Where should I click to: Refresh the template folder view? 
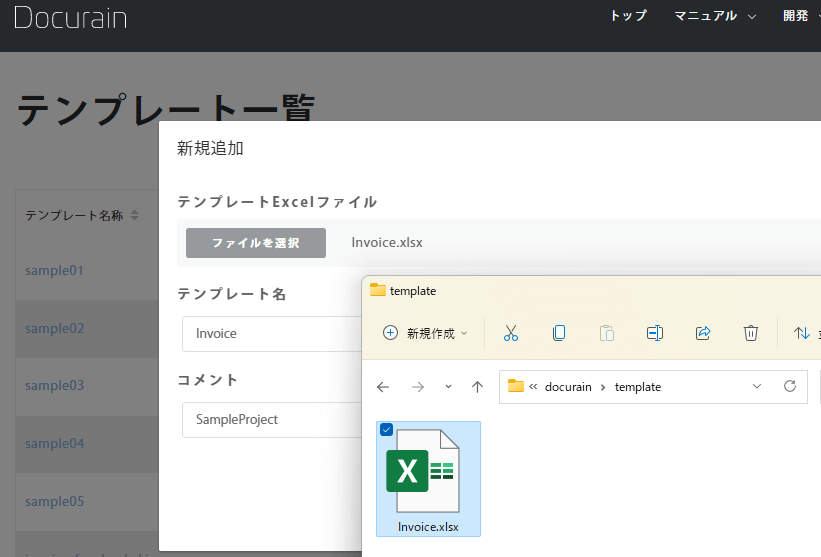point(790,386)
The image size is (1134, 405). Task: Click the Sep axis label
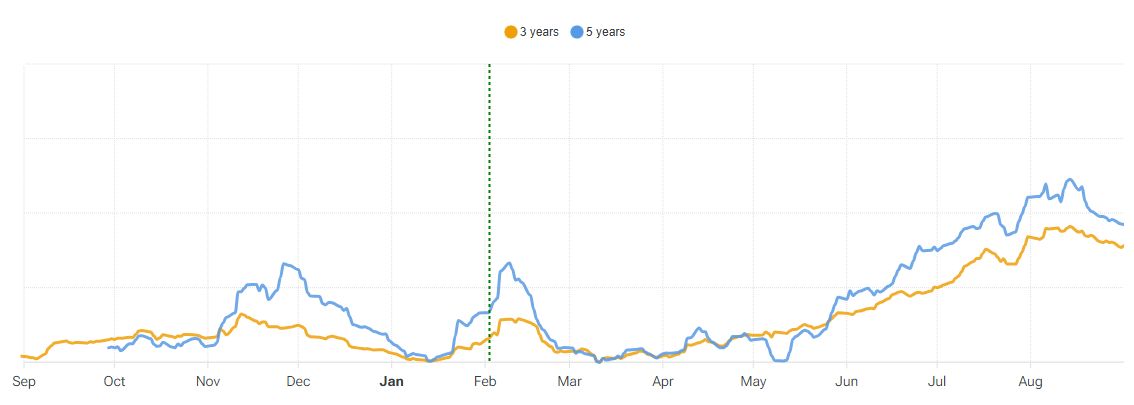24,381
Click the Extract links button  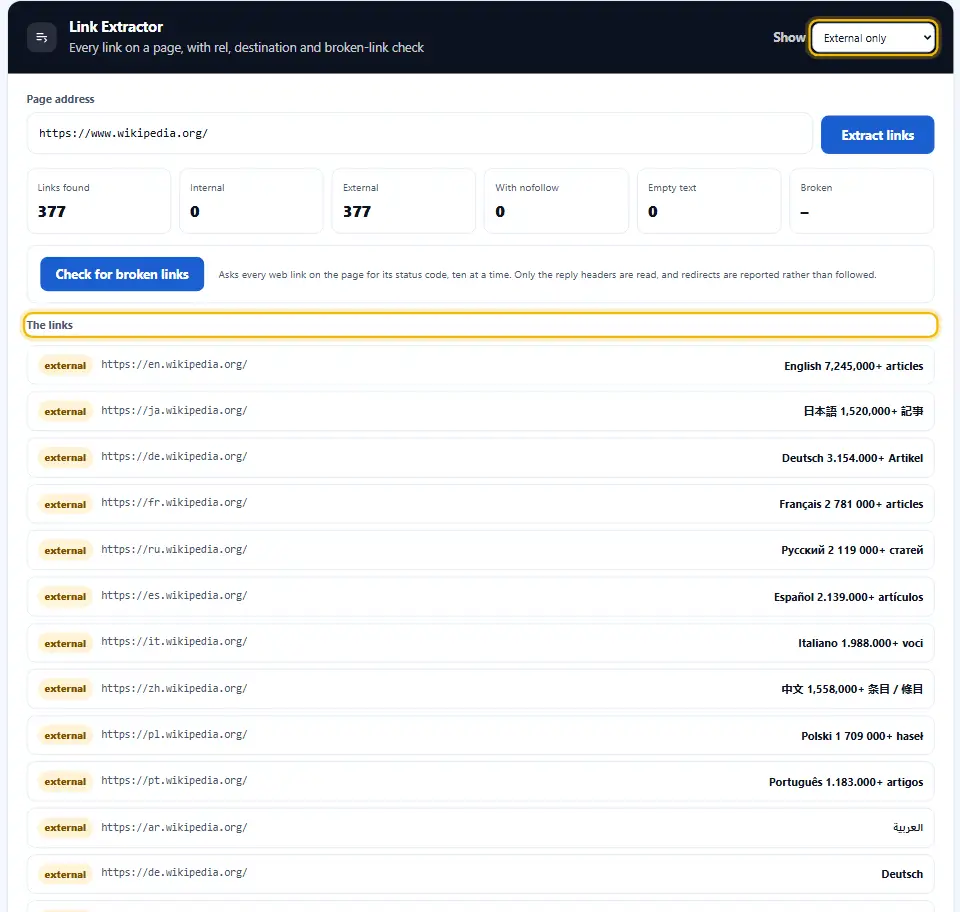(877, 135)
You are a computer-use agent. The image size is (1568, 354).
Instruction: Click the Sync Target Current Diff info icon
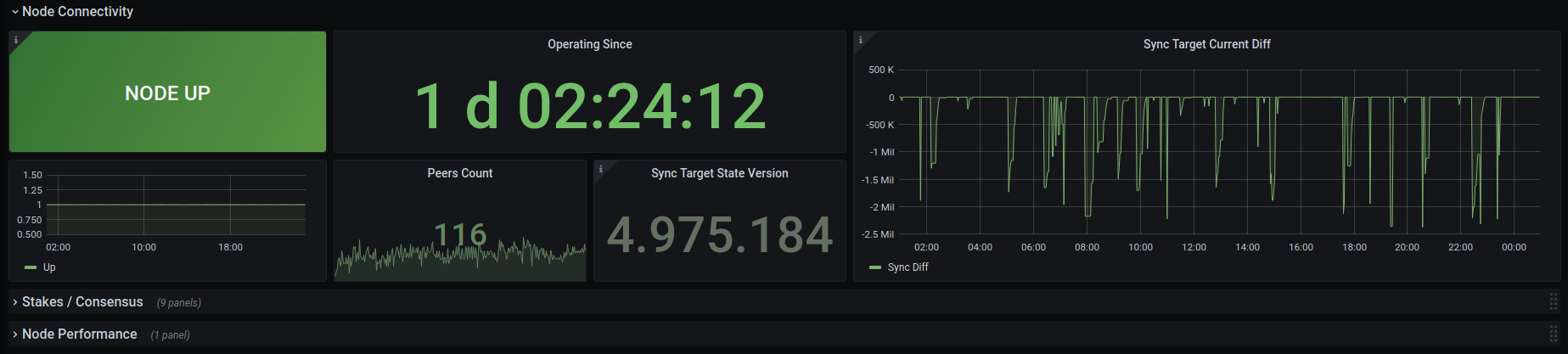(860, 40)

Work to complete: What the answer needs is every line from the one containing "Instruction: Click the" through the final line of the data above, copied exactly, without pictures.

Reply to the task:
Instruction: Click the Sync Target Current Diff info icon
(860, 40)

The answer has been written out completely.